• **PROVIDED TEXT**

September 4, 2009 |  4:30 pm

Thursday was a sultry night at the Hollywood Bowl, with a fiery moon an apt lead-in to an old-fashioned Romantic program in which guest conductor Miguel Harth-Bedoya led the Los Angeles Philharmonic in Rimsky-Korsakov’s “Scheherazade” and Rachmaninoff’s “Vocalise” and Piano Concerto No. 2.

Yang_415x150  The soloist in the concerto was Joyce Yang in her Bowl debut. Born in Seoul, she won the silver medal at the 2005 Van Cliburn International Piano Competition, at 19. Since then, she’s been establishing herself in the Russian repertory. Past notices for her Tchaikovsky, Rachmaninoff and Prokofiev concertos have praised her supple phrasing, fine articulation, poise and intelligence.

But on this occasion her performance felt forced. From the opening chords, suggesting tolling bells, Yang pushed and pulled phrases, only sometimes to interesting effect. While she demonstrated the kind of presence and charm that delights competition judges and audiences, she rarely conveyed the power this robust and hugely difficult score demands.

This was not an equal partnership, with Harth-Bedoya reluctant to challenge Yang’s determined account. Balances were a problem. In the first movement, her arpeggios got lost amid the violins, violas and clarinets — a reminder of how much time the piano spends accompanying the orchestra.

• **EXERCISE 1**
Summarize the concert review in two sentences.
• **EXERCISE 2**
According to the concert review, at what age did Joyce Yang win the silver medal at the 2005 Van Cliburn International Piano Competition?
• **EXERCISE 3**
Please reproduce the concert review from "Yang_415x150  The soloist" up to and including "poise and intelligence.".

• **SOURCE MATERIAL**
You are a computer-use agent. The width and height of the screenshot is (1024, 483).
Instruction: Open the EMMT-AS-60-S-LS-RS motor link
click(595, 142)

• **CORRECT ANSWER 1**
Guest conductor Miguel Harth-Bedoya led the Los Angeles Philharmonic at the Hollywood Bowl in a Romantic program of Rimsky-Korsakov and Rachmaninoff, with Joyce Yang making her Bowl debut as soloist in Rachmaninoff's Piano Concerto No. 2. Her performance felt forced and rarely conveyed the power the score demands, and balances were a problem, with her arpeggios getting lost amid the orchestra in the first movement.

• **CORRECT ANSWER 2**
At 19.

• **CORRECT ANSWER 3**
Yang_415x150  The soloist in the concerto was Joyce Yang in her Bowl debut. Born in Seoul, she won the silver medal at the 2005 Van Cliburn International Piano Competition, at 19. Since then, she’s been establishing herself in the Russian repertory. Past notices for her Tchaikovsky, Rachmaninoff and Prokofiev concertos have praised her supple phrasing, fine articulation, poise and intelligence.